◆ **THE TASK**:
Copy the entries word for word from the line containing "Click the plus button next to Keys" through the end of the entries, including both ends, and leave out the pictures.
— Begin —
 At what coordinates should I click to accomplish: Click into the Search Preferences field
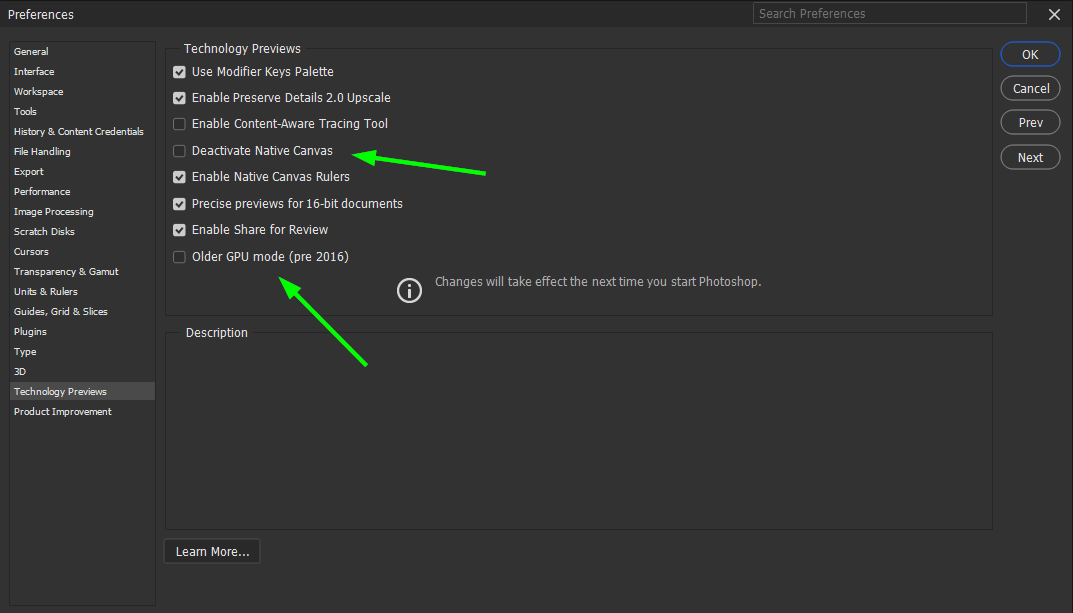click(888, 13)
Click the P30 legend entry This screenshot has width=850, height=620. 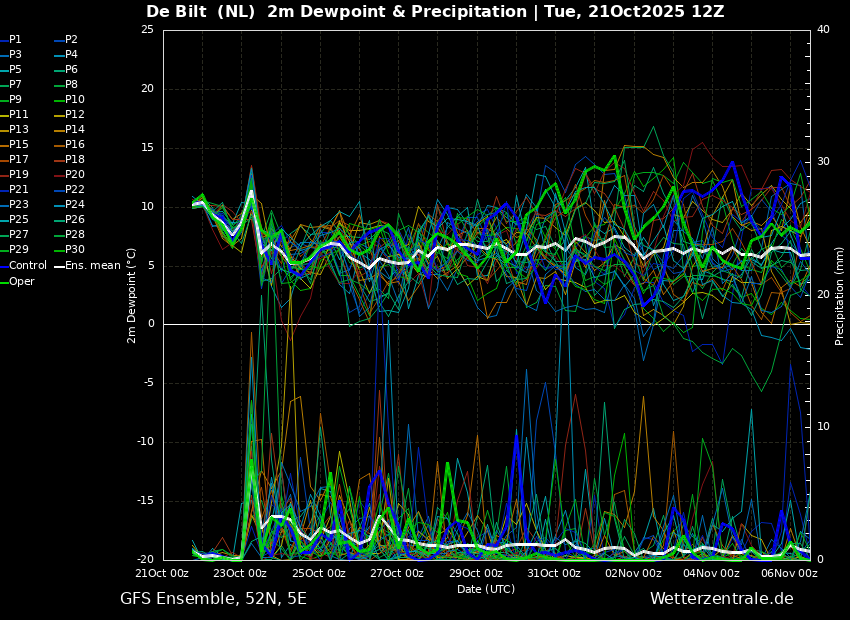[x=75, y=250]
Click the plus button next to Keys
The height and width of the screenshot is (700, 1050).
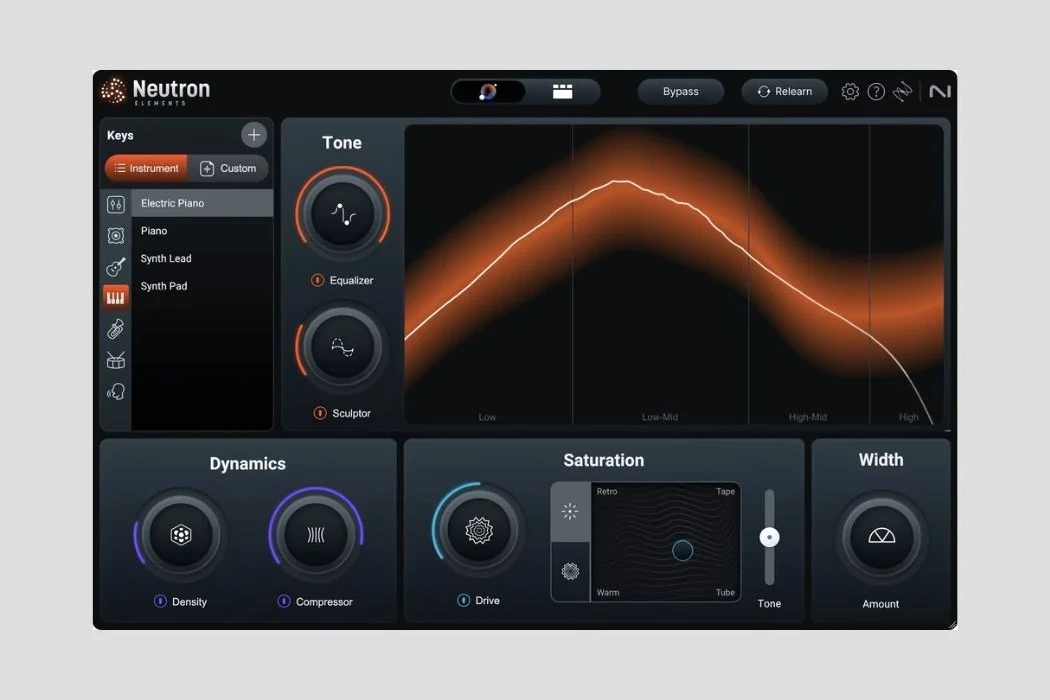pos(254,135)
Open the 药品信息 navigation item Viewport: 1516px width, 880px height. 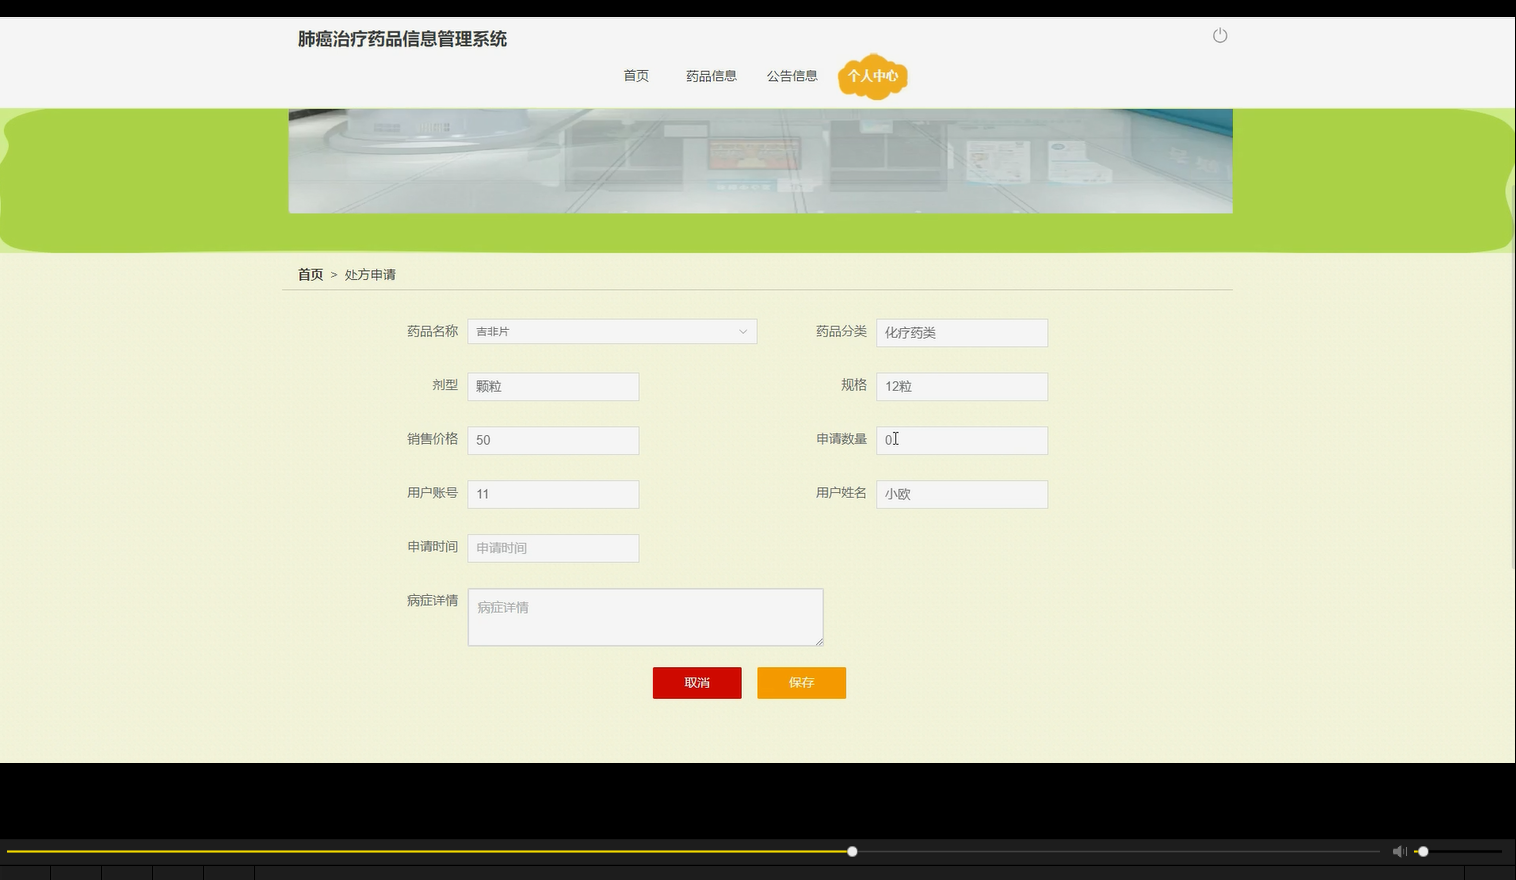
— End —
◆ **TASK OUTPUT**:
Click the plus button next to Keys
The height and width of the screenshot is (700, 1050).
pos(254,135)
Open the 药品信息 navigation item Viewport: 1516px width, 880px height. 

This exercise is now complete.